Question by:PeterFrb
    LVL 38

    Accepted Solution

    Setting the collection object to a new collection should free the memory from the old collection.  To make sure, set the collection variable = Nothing before you reassign it.

    There's no need to loop through the collection and set all the inner objects = Nothing.  As long as the collection is the only reference to those objects, they will be destroyed.  (This I can confirm, because I've tested it by calling a debug.print from the objects Terminate event.)

    The only real problem you will have is if you have a circular reference somewhere in your object structures.  If object A points to object B which contains a reference back to object A, then it can be difficult to free the memory associated.
    LVL 3

    Expert Comment

    Set it to Nothing
    and then Dim it as new before next use
    LVL 85

    Expert Comment

    by:Mike Tomlinson
    It really depends on what you are doing!

    If you are using MANAGED objects then there is no need to loop thru and set each item to Nothing.

    If you are using unmanaged objects, such as those often used in Win API GDI drawings, then you would need to loop thru and manually release those objects.

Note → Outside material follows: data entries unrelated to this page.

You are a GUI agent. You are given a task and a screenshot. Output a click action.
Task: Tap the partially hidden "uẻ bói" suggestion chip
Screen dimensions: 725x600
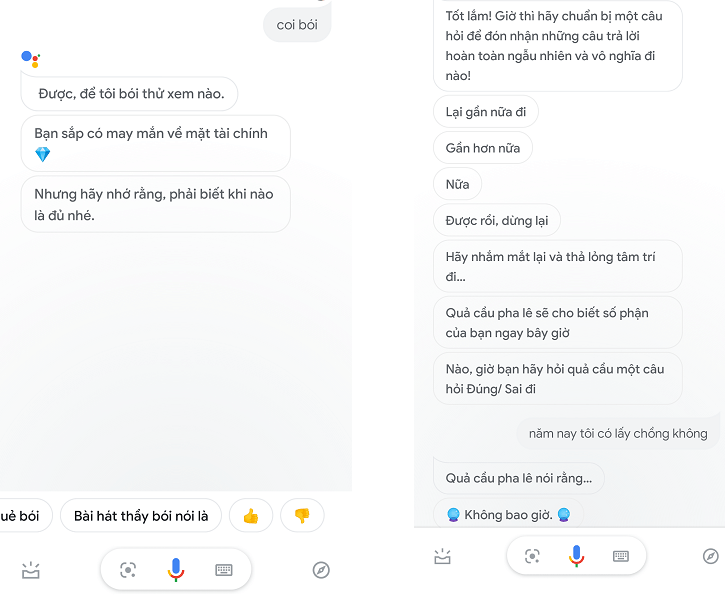[22, 516]
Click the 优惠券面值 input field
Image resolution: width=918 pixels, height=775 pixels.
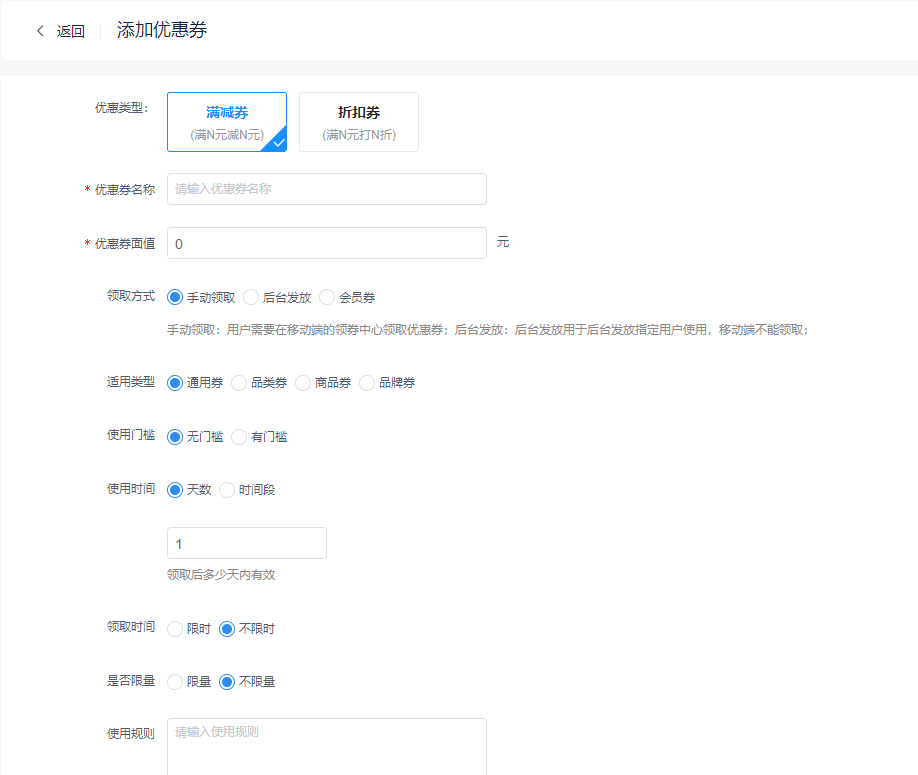click(327, 243)
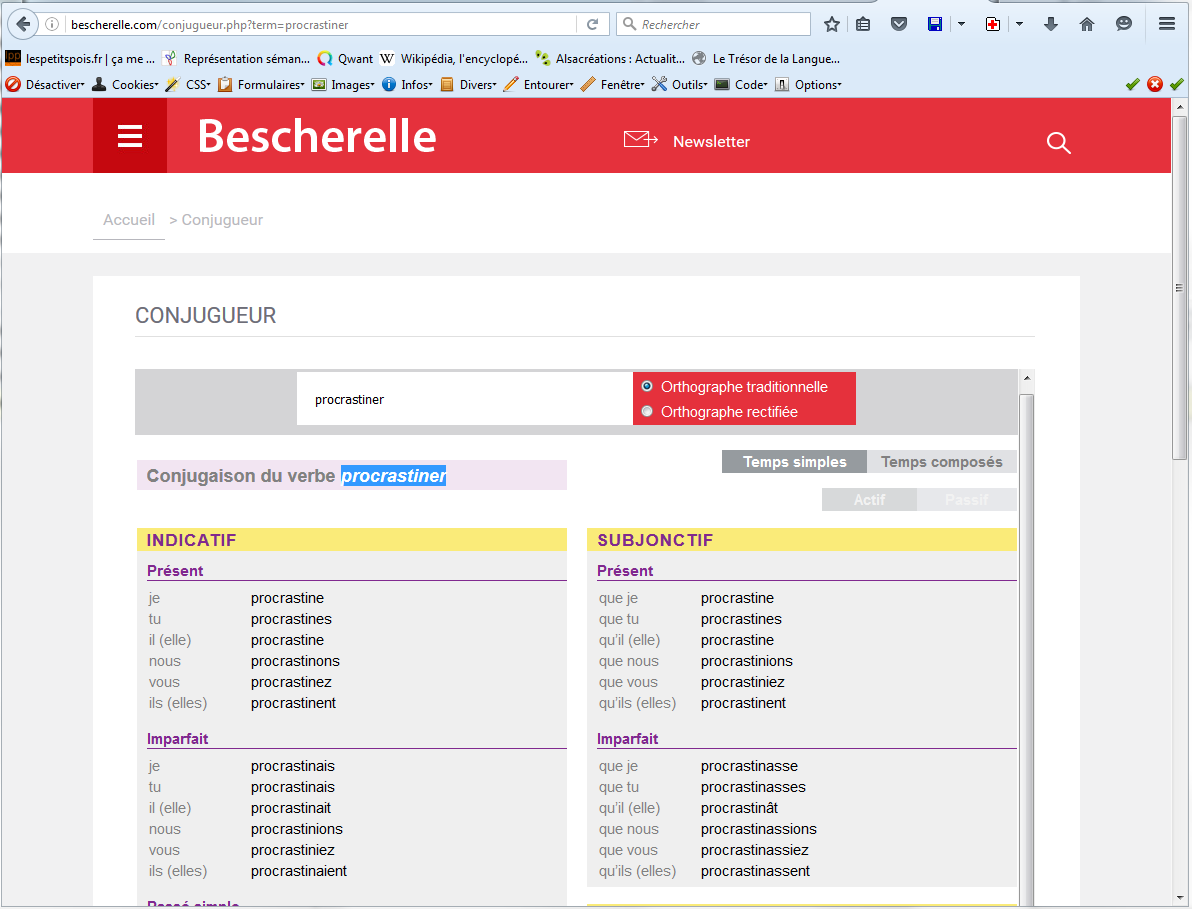This screenshot has height=909, width=1192.
Task: Bookmark this page with the star icon
Action: click(831, 24)

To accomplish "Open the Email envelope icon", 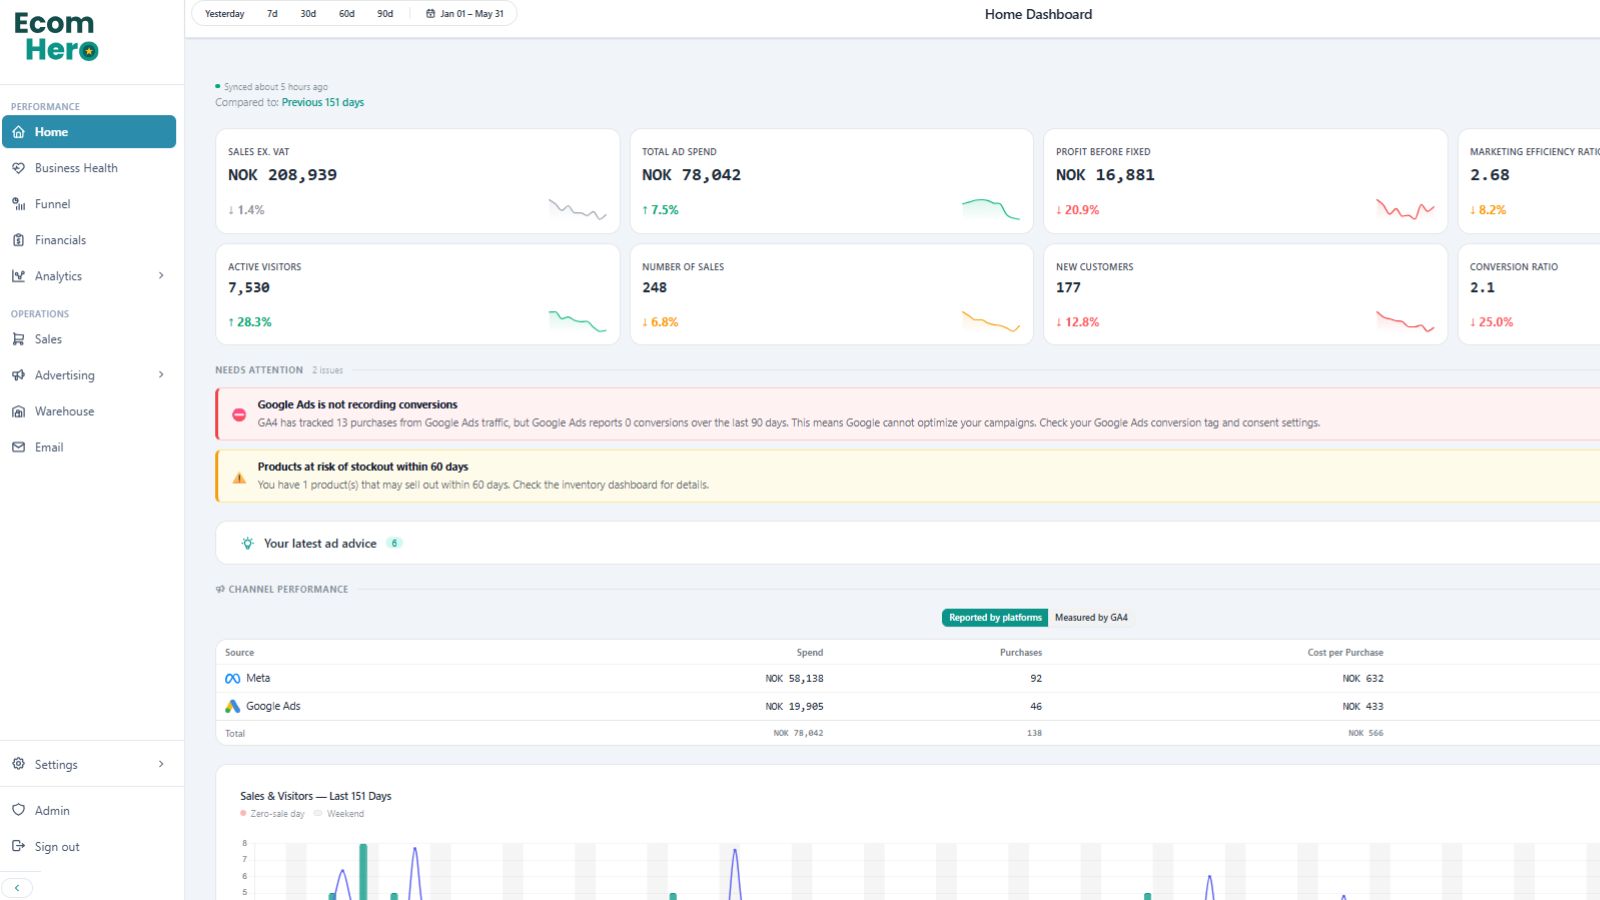I will 18,447.
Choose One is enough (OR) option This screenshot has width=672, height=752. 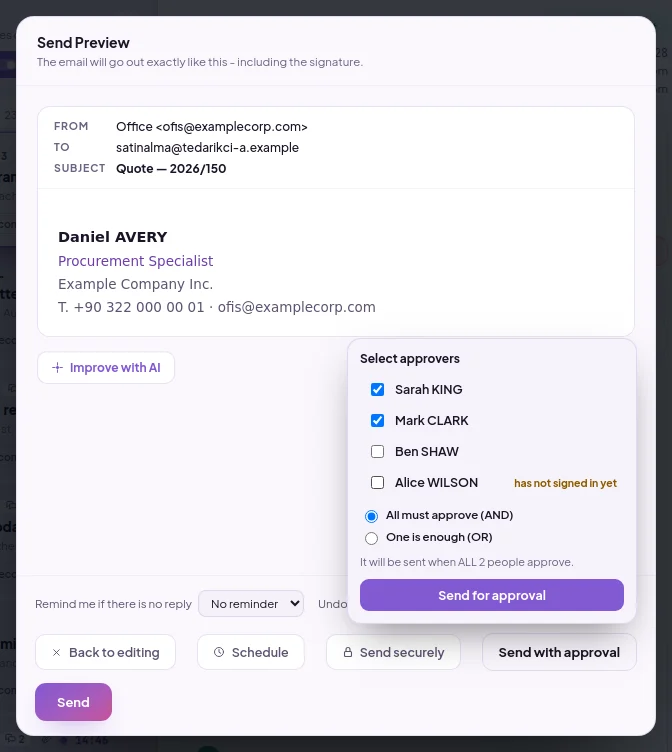click(x=371, y=538)
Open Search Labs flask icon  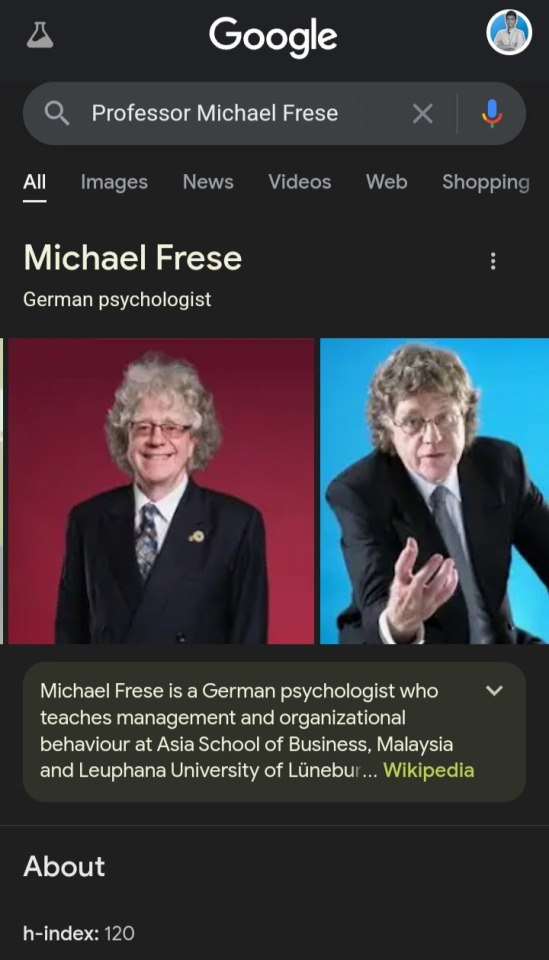(x=40, y=35)
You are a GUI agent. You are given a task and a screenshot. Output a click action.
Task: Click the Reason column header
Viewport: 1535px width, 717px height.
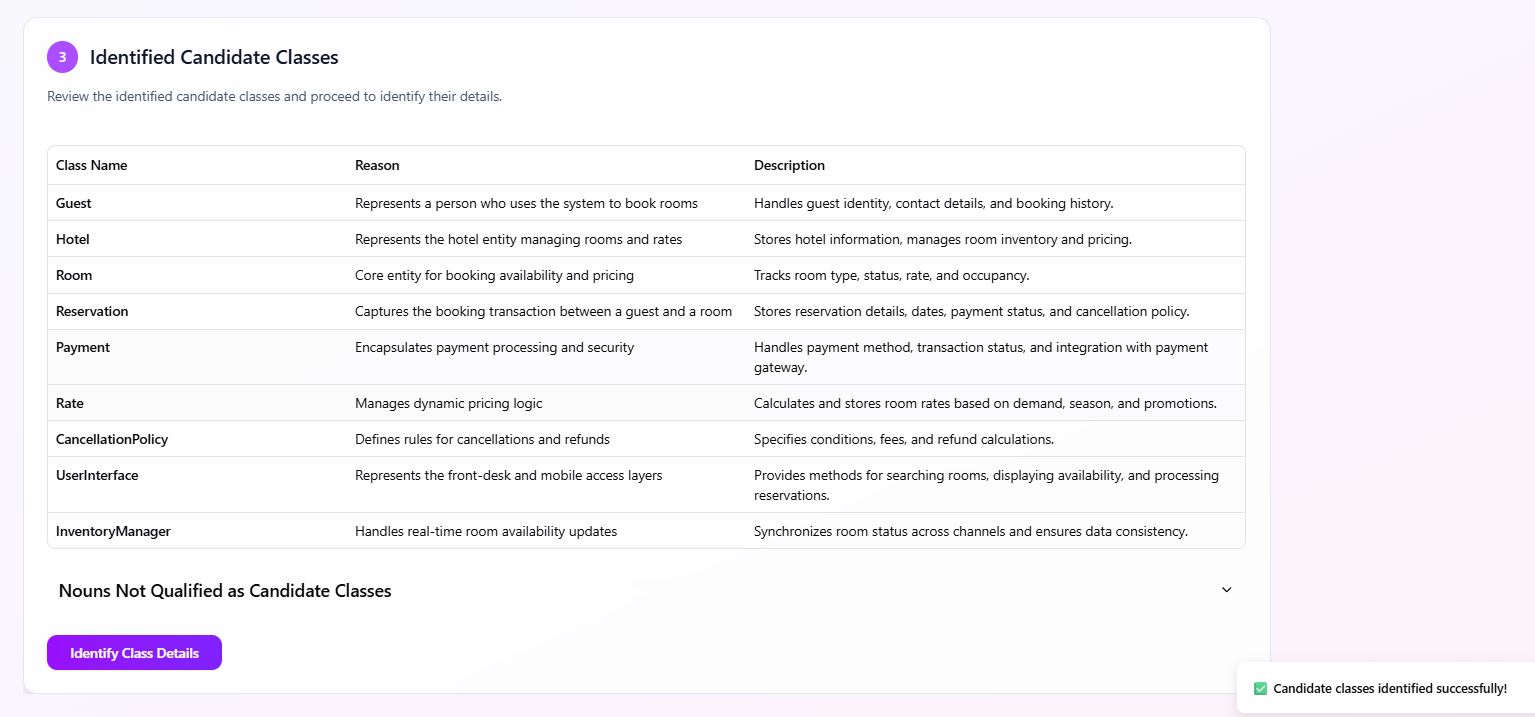click(377, 165)
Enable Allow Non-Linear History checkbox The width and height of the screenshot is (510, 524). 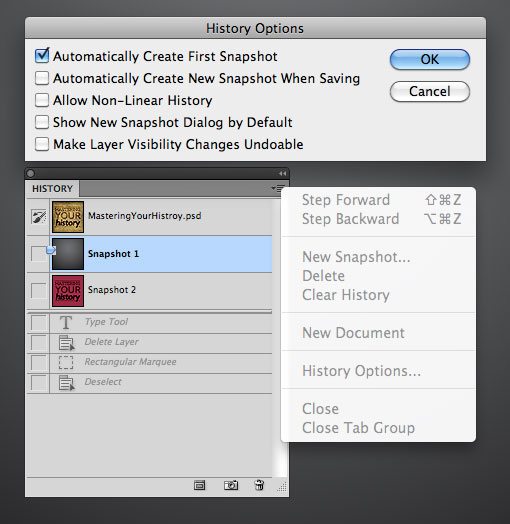pyautogui.click(x=42, y=100)
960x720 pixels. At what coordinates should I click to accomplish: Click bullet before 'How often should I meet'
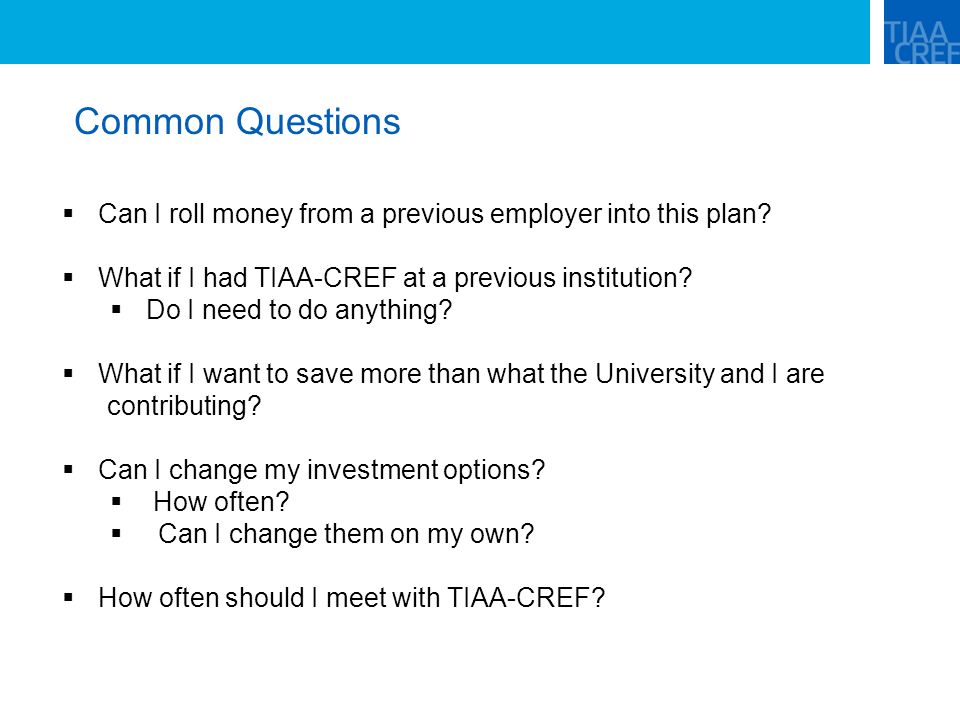coord(68,598)
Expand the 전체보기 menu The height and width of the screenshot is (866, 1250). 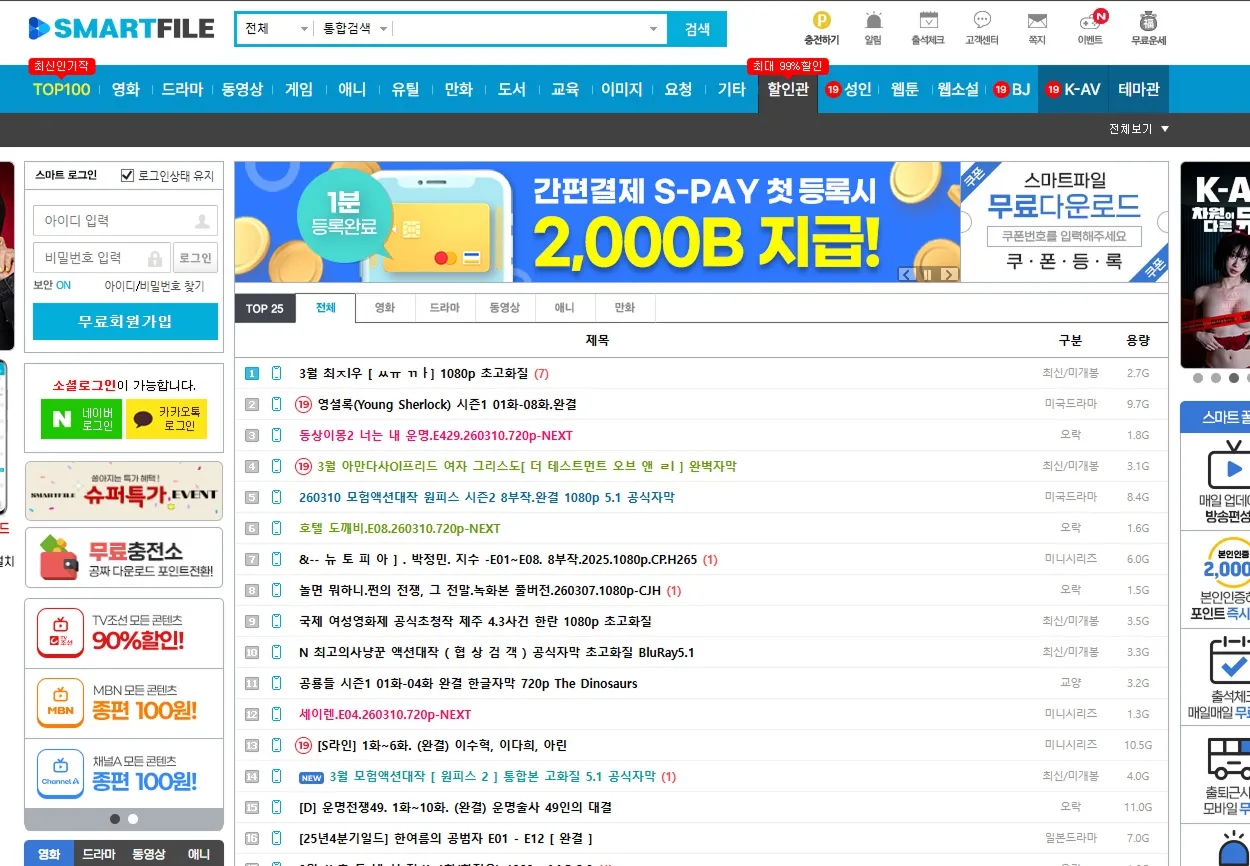pyautogui.click(x=1138, y=129)
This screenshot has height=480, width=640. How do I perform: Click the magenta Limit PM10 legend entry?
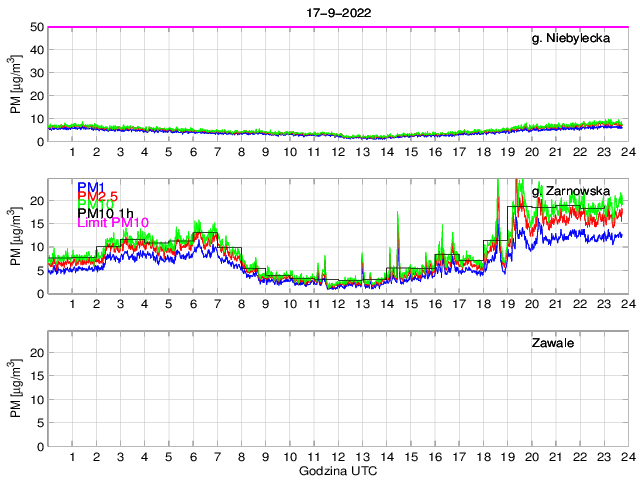click(113, 223)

    If you are using only the built-in methods of the VB language then most likely you are using only managed objects and don't need to worry about it...

    Author Comment

    Good answers, all, thank you.  

    Actually, I'm using a multi-tiered collections structure to store multiple fields from a query I return.  I leverage the use of a collection's ability to reference by both key and index.  At the end of the collection chain is always a string or numeric value.  I decided to write this in response to the relatively slow data retrieval methods of a find.  The following two syntaxes produce the same result:

                MyRcd.Find "Alpha = 'Apple' and Beta = 'Bread' and Gamma = 'Gold'"
                iResult = MyRcd("ReturnField")
                iResult = MyCollection("Apple")("Bread")("Gold")

    The maximum number of items a multi-tiered collection can hold is the total possible number of items in the collection raised to the number of tiers.  If the maximum number is 256, a three-tiered collection can hold a maximum of over sixteen-million values.  And every one of those values is indexed on the key, making the retrieval time very fast, especially when compared to performing a Find on a theoretical recordset of sixteen million records.

    The function call builds the multi-tiered collection set, with a SQL statement and an array of field names as parameters.  The last leaf on any given tree is always a field value: a number of string.  So if I change the query and set the collection to a new multi-tiered collection set, it sounds from your feedback that changing the collection pointer will free up the portion of the memory pool previously taken up by that structure.  Right?
    LVL 38

    Expert Comment

    The hierarchical nature won't change the result.  Because the tree is well defined with one way references, setting the root to a new collection will release all the memory.